--- START DOCUMENT TEXT ---

1. Had to be with them for 6-12 months first.
2. Had to be certain it was a long term/in love/the one
3. Had to have him checked out
4. Staying over is a no no initially
But now, I dunno. I'm living with mum so currently it's not an issue, built in babysitter, but soon (4 weeks) I'll be in my own place and have to consider what's going to happen if I want to keep seeing him. We have discussed it but let's say it was inconclusive. We are not currently boyfriend/girlfriend and we've agreed we need to be at least that for the children to meet. My children are 10 & 1. If they were toddlers sometimes I think that'd be easier, but A being ten, she'll be more aware.
Any advice? Experience? As a single mum or as a child? My adult friend often says 'one of her step dads' came to visit, she had so many as a child. It makes me sad. Her relationship history is a direct (negative) result of it I'm sure.
03/06/2013 at 09:51
Can he not just be a friend? It's not like you'll be snogging and the like in front of A, just don't have him sleep over so you wake up together, or he leaves early doors. I think until it's serious and a confirmed relationship this is the best way.
03/06/2013 at 10:18
With my H, when we first got together, we would always go out so that he never came to the house at first, then when he did, it was only for a short time and I introduced him as my "friend", then we just progressed to him coming round a little more often and then I sat down with A asking what he thought of Richard and about me and him being boyfriend and girlfriend, he was happy with this as he had seen Richard a few times by now etc.
Forgot to say A was about 5yrs when we first got together.
03/06/2013 at 10:24
WBelleS. A friend is the best suggestion until your relationship develops into something more
03/06/2013 at 10:31
I agree with what the others have said about introducing as a friend and don't have him round too much so he's hogging all your time. I only say that because this is what sil is doing with her boyfriend and her two young boys and it doesn't seem right. With us N was only 1 and H and I lived about 2 hours away from each other so we only saw each other every other weekend anyway. It was easy with N being so young as it was a gradual process and he didn't understand so when it came to moving in with him it felt natural as we'd been spending more and more time together.

--- END DOCUMENT TEXT ---

▸ **THINGS TO DO**:
A. In the records, rewrite the stretch from the line containing "You are a computer-use" through the line containing "Action: (x=24, y=160)", substituting "checkbox" for "bullet point" and leaving everything else the same. Omit the pictures from your answer.
B. Write the next part of the forum thread about introducing a new partner to one's children, picking up after its final post.

--- START DATA SUPPLIED ---

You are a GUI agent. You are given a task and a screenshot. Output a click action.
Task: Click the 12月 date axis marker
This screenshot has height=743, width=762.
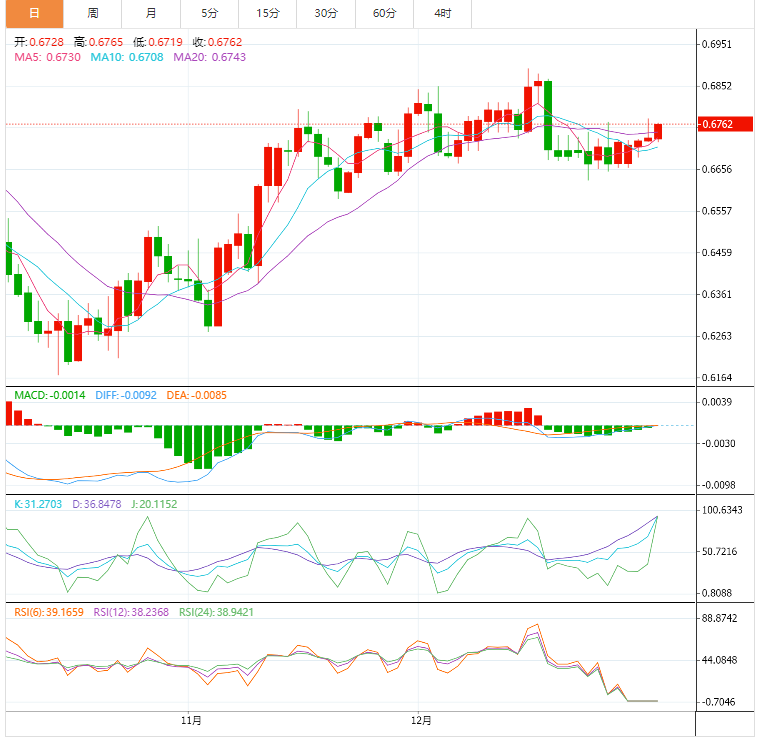tap(421, 719)
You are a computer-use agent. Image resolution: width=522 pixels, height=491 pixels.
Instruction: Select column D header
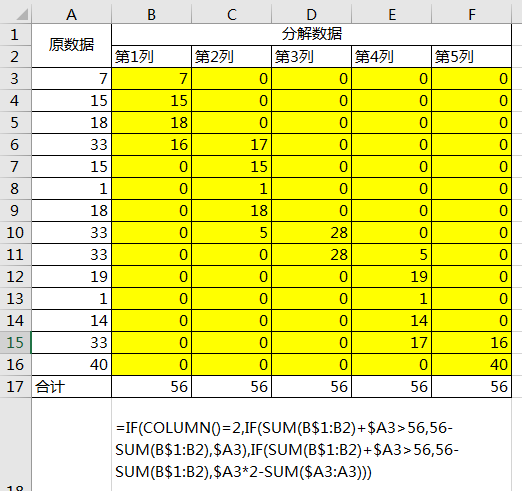[x=311, y=15]
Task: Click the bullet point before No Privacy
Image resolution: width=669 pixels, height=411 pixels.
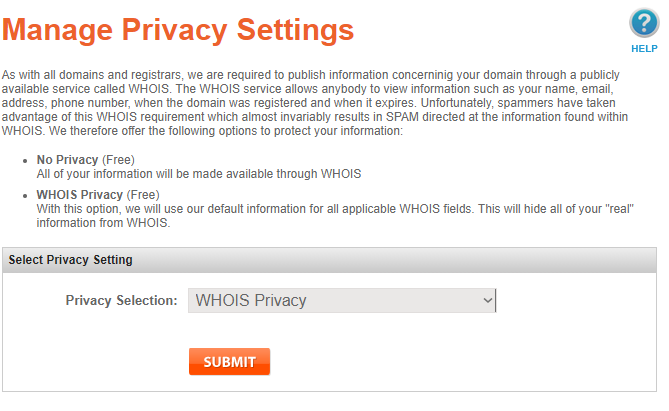Action: (x=24, y=160)
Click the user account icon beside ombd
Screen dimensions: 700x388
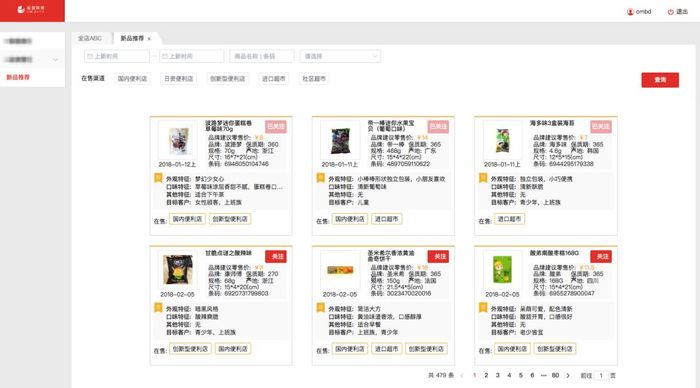pos(630,12)
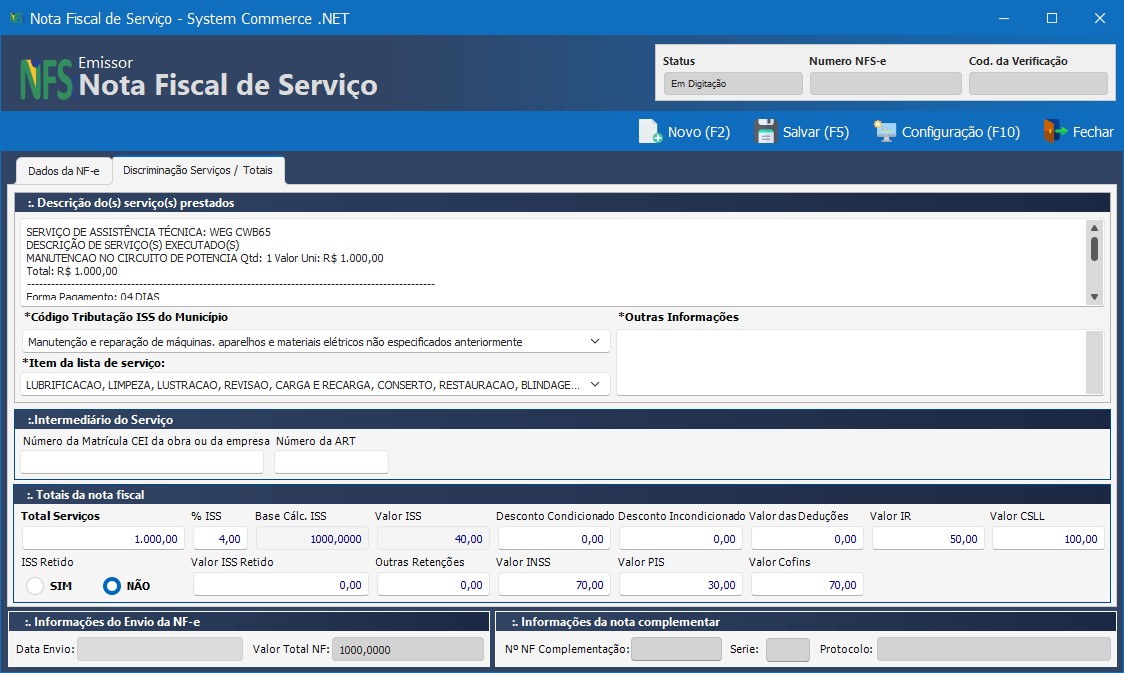
Task: Click the Fechar exit icon
Action: pyautogui.click(x=1055, y=131)
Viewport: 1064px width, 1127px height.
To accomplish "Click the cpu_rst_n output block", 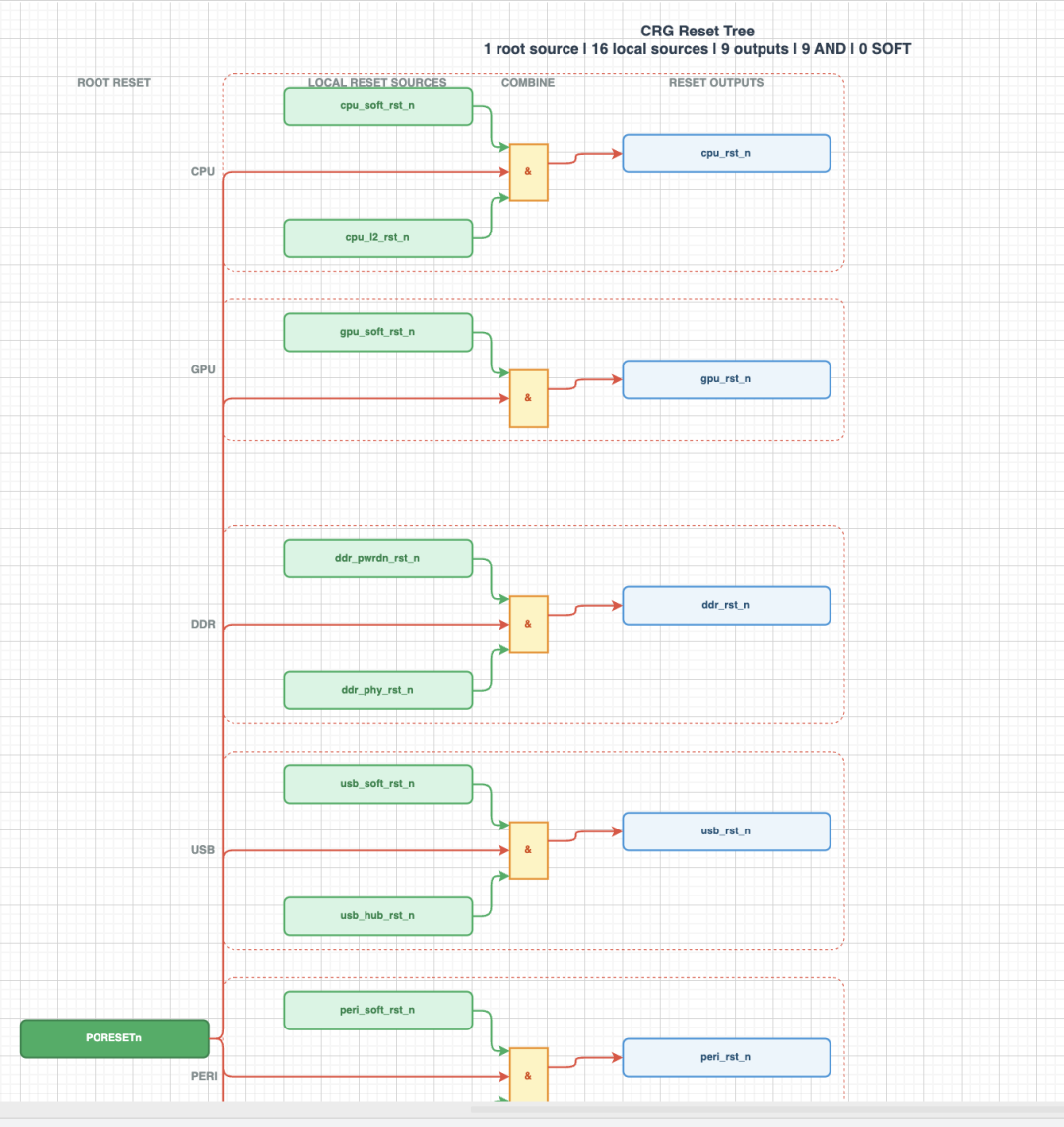I will 726,153.
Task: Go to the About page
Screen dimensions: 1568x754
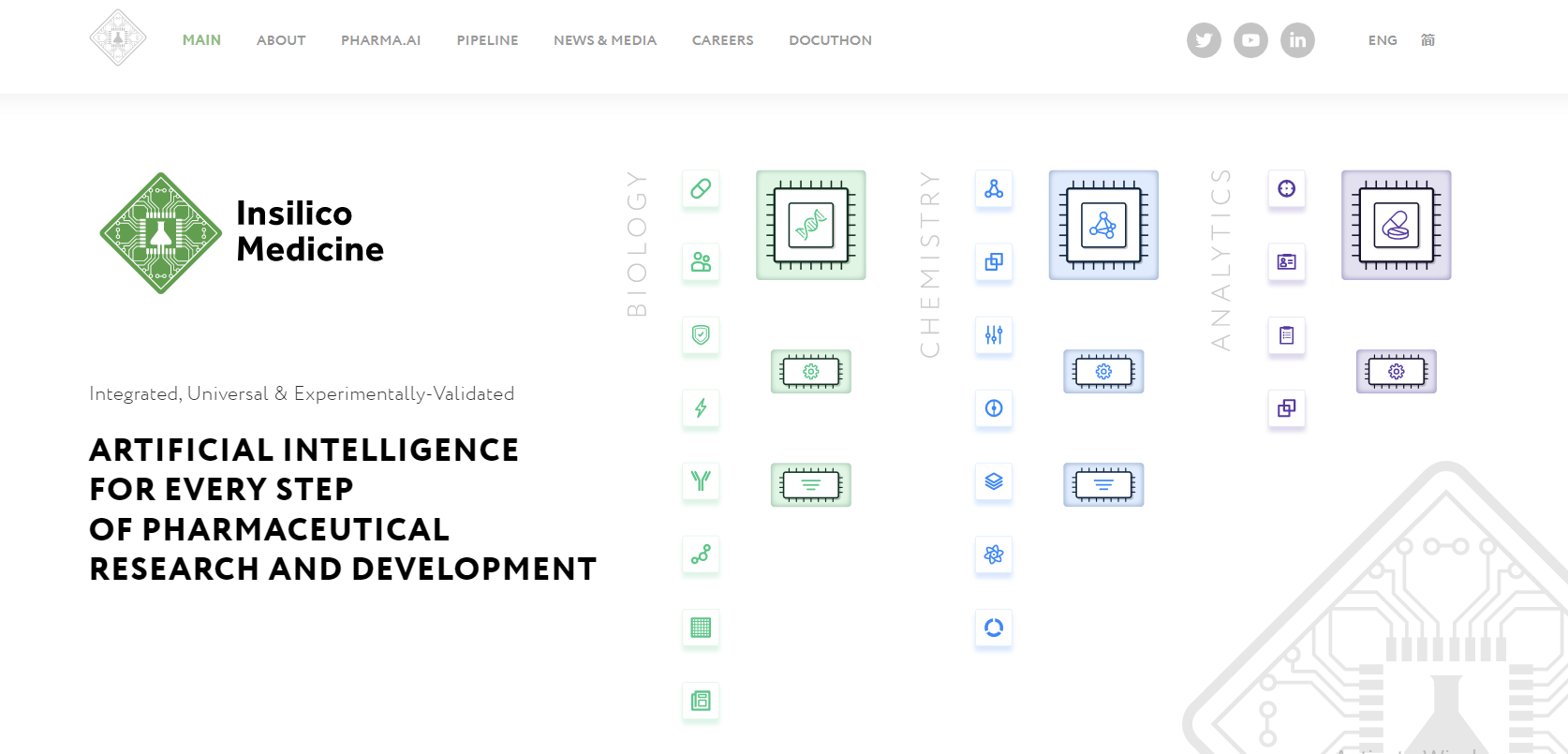Action: click(x=281, y=40)
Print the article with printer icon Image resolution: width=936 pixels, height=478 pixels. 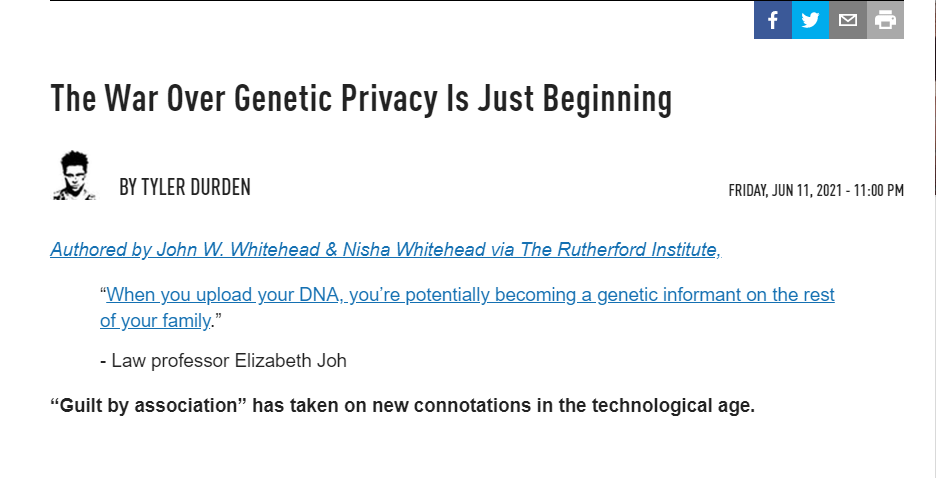[x=885, y=19]
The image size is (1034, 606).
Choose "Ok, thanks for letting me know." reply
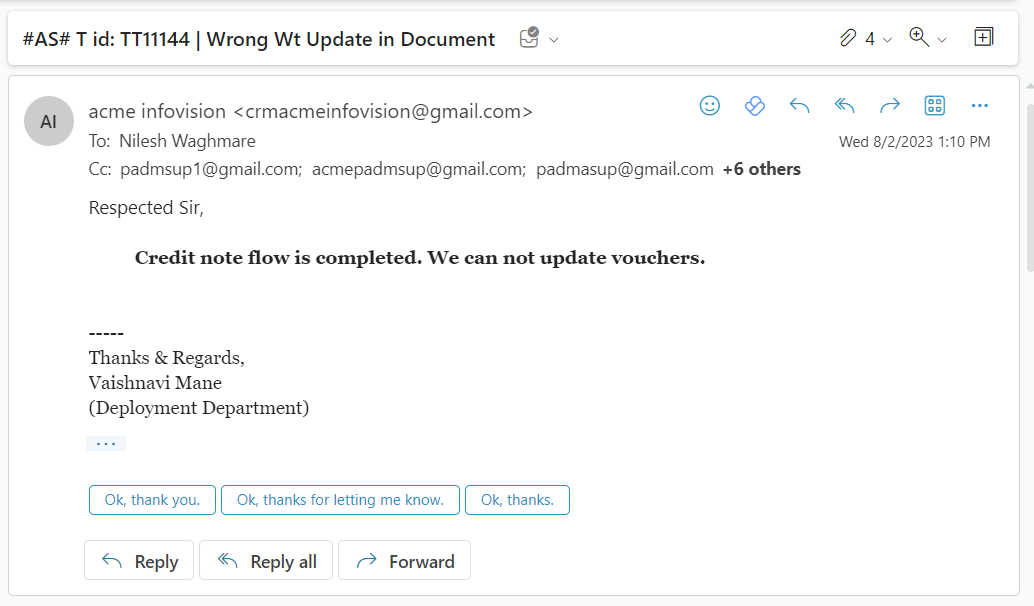(x=340, y=500)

--- END DATA SUPPLIED ---

▸ **ANSWERS IN ORDER**:
A.
You are a computer-use agent. Image resolution: width=522 pixels, height=491 pixels.
Instruction: Select column D header
[x=311, y=15]
Task: Click the checkbox before No Privacy
Image resolution: width=669 pixels, height=411 pixels.
Action: (x=24, y=160)

B.
03/06/2013 at 10:32
What Belle says, no pressure on anyone that way x
03/06/2013 at 10:33
I think wbelles. I was v much like you in thinking 6-12 months but then I thought what if here sny like the kids or they don't like him nd I wait 12 months and just wasted that time. And getting caught up in the emotions too. So we went for 6 weeks but as friends and didnt sleep over. Though we did move fairly quickly after that as a year later I'd upped sticks and moved an or away to be with him. The boys were almost 5 and almost 7.
03/06/2013 at 10:52
Deafinately start by introducing as a friend, also have you talked to the 10 year old about the possibility of mummy maybe having a boyfriend one day? I only ask as when my sister started dating she spoke to her 2 about maybe mummy having a boyfriend one day.
Deafinately do not introduce friend/ boyfriend at a major family event, same sister got a bit swept away by new BF situation and he was introducced on christmas day when he arrived for dinner, although he was introduced as a friend it was stressful for all as non of the family had met him previously.
Deafinatly make sure you still have pleanty of time with girls on your own still as this caused lots of issues for the older of sister kids as she wasn't great at sharing attention.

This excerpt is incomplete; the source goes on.